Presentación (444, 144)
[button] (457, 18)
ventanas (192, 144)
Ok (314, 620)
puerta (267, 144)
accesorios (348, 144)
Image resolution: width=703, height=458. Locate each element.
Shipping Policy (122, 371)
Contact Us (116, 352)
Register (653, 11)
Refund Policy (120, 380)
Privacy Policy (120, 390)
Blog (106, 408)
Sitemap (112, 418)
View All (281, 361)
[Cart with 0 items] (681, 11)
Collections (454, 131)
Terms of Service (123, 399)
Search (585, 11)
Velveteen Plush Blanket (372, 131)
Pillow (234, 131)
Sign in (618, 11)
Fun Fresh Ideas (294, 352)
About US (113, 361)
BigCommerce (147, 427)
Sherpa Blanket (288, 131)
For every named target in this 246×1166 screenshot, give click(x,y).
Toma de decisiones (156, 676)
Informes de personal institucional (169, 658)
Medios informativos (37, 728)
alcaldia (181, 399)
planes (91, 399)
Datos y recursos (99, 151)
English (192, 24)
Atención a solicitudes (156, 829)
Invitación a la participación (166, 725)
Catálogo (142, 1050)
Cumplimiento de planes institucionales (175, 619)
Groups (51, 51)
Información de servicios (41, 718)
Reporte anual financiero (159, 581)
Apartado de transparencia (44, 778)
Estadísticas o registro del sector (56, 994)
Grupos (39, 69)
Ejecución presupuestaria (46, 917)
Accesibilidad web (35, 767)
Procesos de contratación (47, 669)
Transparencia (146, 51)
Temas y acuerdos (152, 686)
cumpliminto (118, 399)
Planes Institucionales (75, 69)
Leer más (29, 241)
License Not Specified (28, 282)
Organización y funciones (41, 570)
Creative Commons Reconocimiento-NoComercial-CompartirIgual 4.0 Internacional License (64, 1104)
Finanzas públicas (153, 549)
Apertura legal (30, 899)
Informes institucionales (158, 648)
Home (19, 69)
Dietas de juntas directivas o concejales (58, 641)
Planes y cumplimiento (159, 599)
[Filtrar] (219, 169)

§ **Exercise goal**: Begin at the line above that has "Refund Policy (120, 380)" and stop after the last line of the records. Rewrite every line in that span, requests included, and offset each coordinate by adding 10 to both numbers.

§ **Reply to the exercise**:
Refund Policy (130, 390)
Privacy Policy (130, 400)
Blog (116, 418)
Sitemap (122, 428)
View All (291, 371)
[Cart with 0 items] (691, 21)
Collections (464, 141)
Terms of Service (133, 409)
Search (595, 21)
Velveteen Plush Blanket (382, 141)
Pillow (244, 141)
Sign in (628, 21)
Fun Fresh Ideas (304, 362)
About US (123, 371)
BigCommerce (157, 437)
Sherpa Blanket (298, 141)
For every named target in this 246×1166 screenshot, give click(x,y).
Toma de decisiones (166, 686)
Informes de personal institucional (179, 668)
Medios informativos (47, 738)
alcaldia (191, 409)
planes (101, 409)
Datos y recursos (109, 161)
English (202, 34)
Atención a solicitudes (166, 839)
Invitación a la participación (176, 735)
Catálogo (152, 1060)
Cumplimiento de planes institucionales (185, 629)
Groups (61, 61)
Información de servicios (51, 728)
Reporte anual financiero (169, 591)
Apartado de transparencia (54, 788)
Estadísticas o registro del sector (66, 1004)
Grupos (49, 79)
Ejecución presupuestaria (56, 927)
Accesibilidad web (45, 777)
Procesos de contratación (57, 679)
Transparencia (156, 61)
Temas y acuerdos (162, 696)
cumpliminto (128, 409)
Planes Institucionales (85, 79)
Leer más (39, 251)
License Not Specified (38, 292)
Organización y funciones (51, 580)
Creative Commons Reconocimiento-NoComercial-CompartirIgual 4.0 Internacional License (74, 1114)
Finanzas públicas (163, 559)
Apertura legal (40, 909)
Informes institucionales (168, 658)
Home (29, 79)
Dietas de juntas directivas o concejales (68, 651)
Planes y cumplimiento (169, 609)
[Filtrar] (229, 179)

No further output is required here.